Cat Stretch
- Target muscle
- Erector Spinae
- Equipment
- Body weight
- Body part
- Waist
- Type
- Stretching
The cat stretch is a body-weight mobility movement that gently flexes and articulates the spine, targeting the erector spinae that run the length of your back. Performed on all fours, it relieves stiffness in the waist and lower back and is a low-impact way to warm up or wind down a training session.
How to do the Cat Stretch
- 1Start on all fours in a tabletop position, with your wrists stacked under your shoulders and your knees under your hips.
- 2Set a neutral spine to begin: keep your back flat, your head in line with your torso, and your gaze toward the floor.
- 3Inhale to prepare, keeping your core lightly engaged and your weight evenly distributed across your hands and knees.
- 4As you exhale, slowly round your spine toward the ceiling, drawing your belly button up and tucking your chin toward your chest.
- 5Continue arching one vertebra at a time until you feel a comfortable stretch across your upper, mid, and lower back.
- 6Hold the rounded position for a breath or two, feeling the stretch spread through the erector spinae along your waist.
- 7Inhale as you slowly release back to the flat, neutral tabletop position with control.

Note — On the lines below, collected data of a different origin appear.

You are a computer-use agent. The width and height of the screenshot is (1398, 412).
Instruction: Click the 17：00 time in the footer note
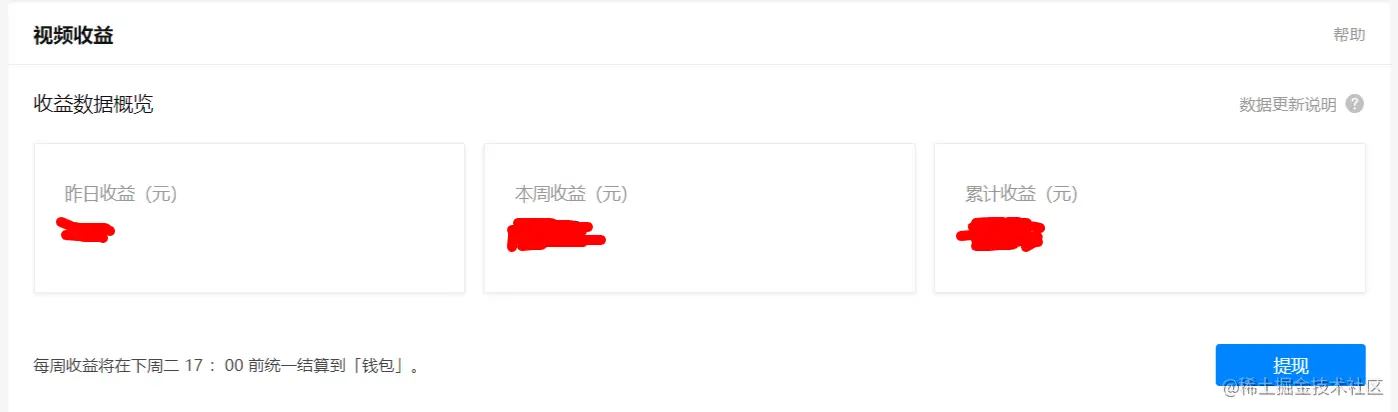coord(213,366)
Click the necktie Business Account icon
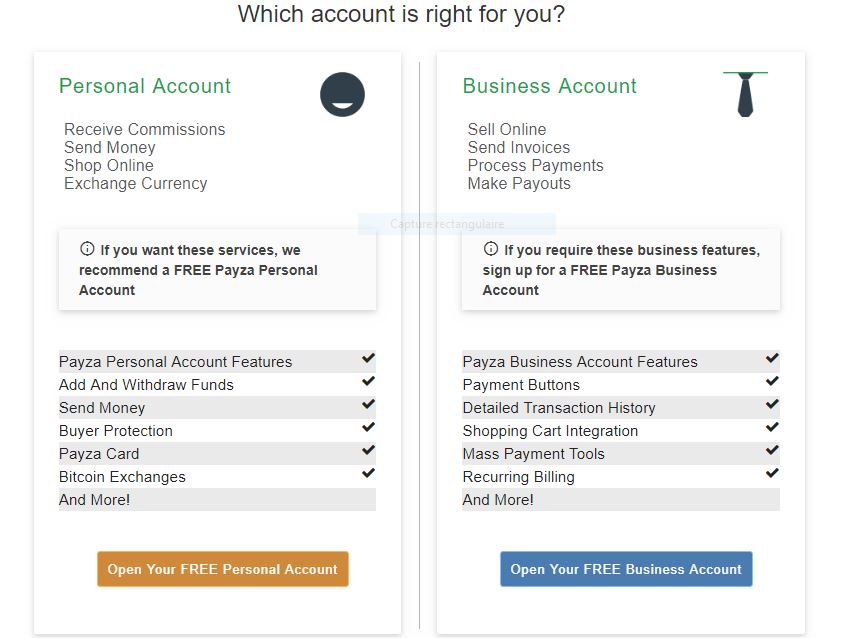The image size is (842, 638). coord(744,94)
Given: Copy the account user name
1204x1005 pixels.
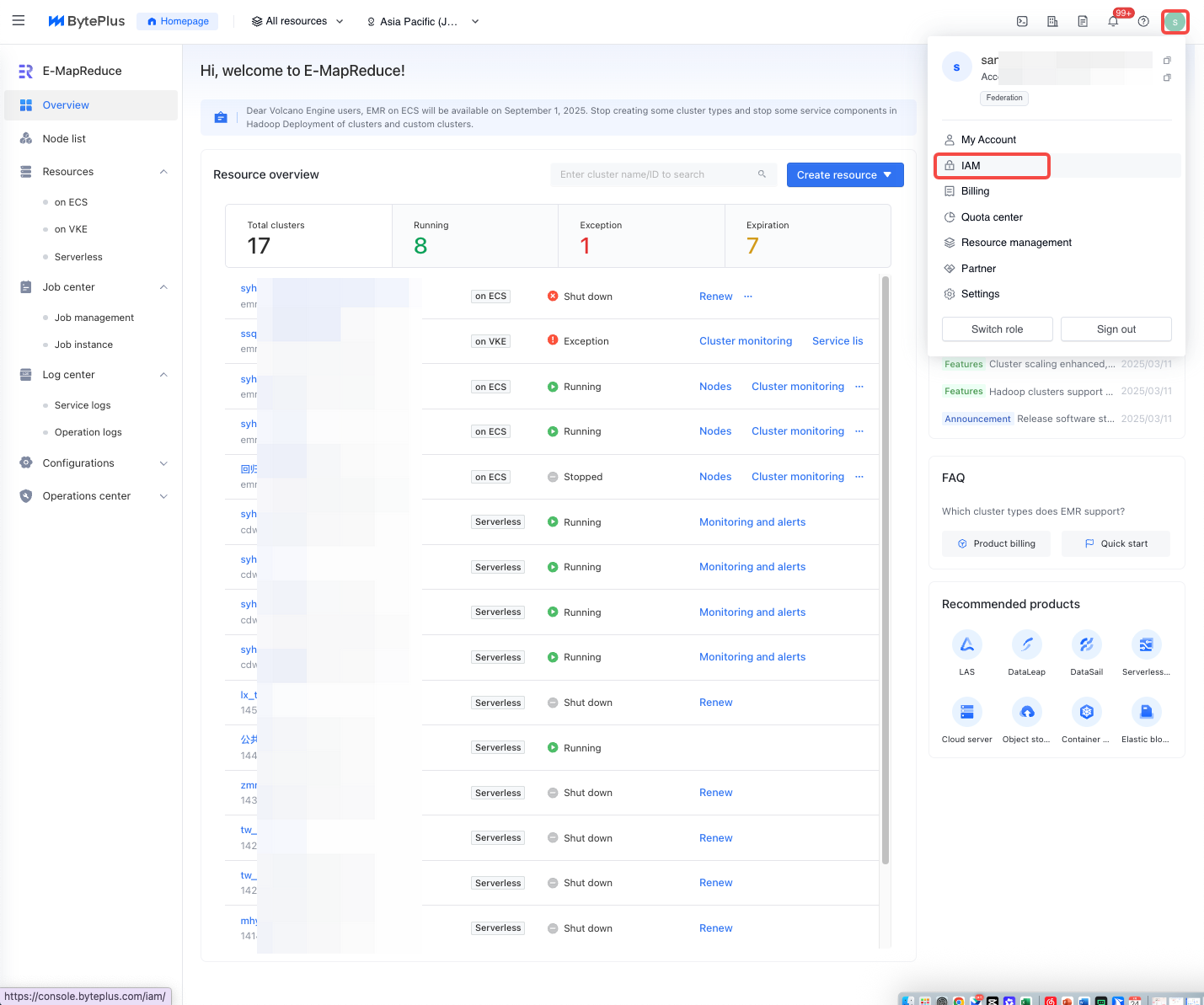Looking at the screenshot, I should click(x=1167, y=61).
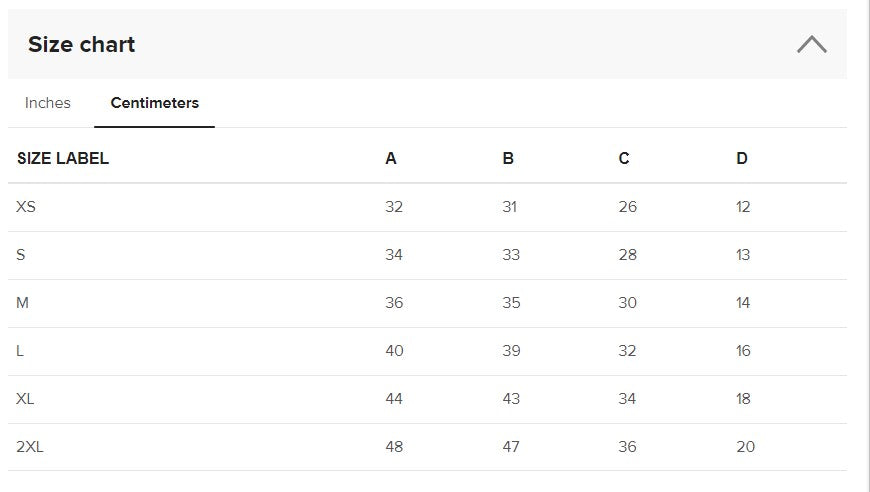Select the XL size row label
This screenshot has height=492, width=870.
[26, 399]
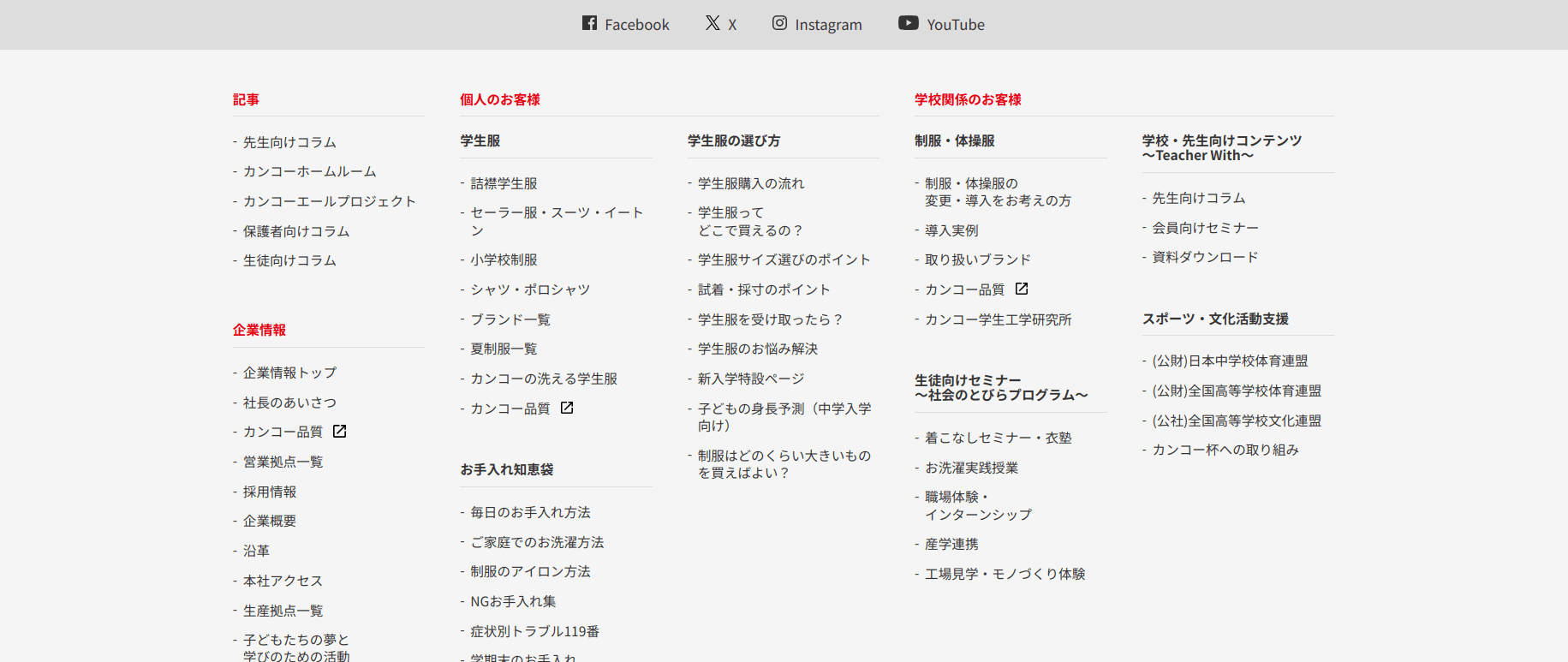
Task: Visit 新入学特設ページ link
Action: click(750, 379)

- 8Repeat for 5 to 10 slow, breath-paced reps, never forcing the range of motion.
Form tips
- Sync the movement to your breath: exhale as you round up, inhale as you return, so the stretch stays smooth and controlled.
- Articulate the spine segment by segment rather than moving as one stiff block, so each part of the back gets mobilized.
- Keep your hands and knees planted and your shoulders away from your ears so the movement comes from the spine, not the arms.
- Move only as far as feels comfortable; this is a mobility stretch, so range should build gradually, never to the point of pain.
Common mistakes
- Rushing through the reps, which turns a controlled spinal stretch into a bounce and limits how much the back actually mobilizes.
- Holding your breath instead of exhaling into the round, which keeps the back tense and reduces the release through the erector spinae.
- Letting the shoulders shrug up toward the ears, which shifts effort into the neck and traps rather than the spine.
- Forcing an extreme round to chase a deeper stretch, which can strain the lower back instead of gently loosening it.
Frequently asked questions
What muscles does the cat stretch work?
It targets the erector spinae, the muscles that run along your spine through the waist. Rounding the back lengthens and mobilizes them, easing stiffness rather than building strength.
Is the cat stretch good for beginners?
Yes. It uses only your body weight, is low-impact, and lets you control the range of motion, making it a safe spinal mobility drill for any level.
When should I do the cat stretch?
It works well as a gentle warm-up to loosen the spine before training, or as a cool-down to relieve back and waist stiffness afterward.
How many reps of the cat stretch should I do?
Aim for 5 to 10 slow, breath-paced reps. Move with your breathing and stop short of any pain, gradually increasing range as your spine loosens.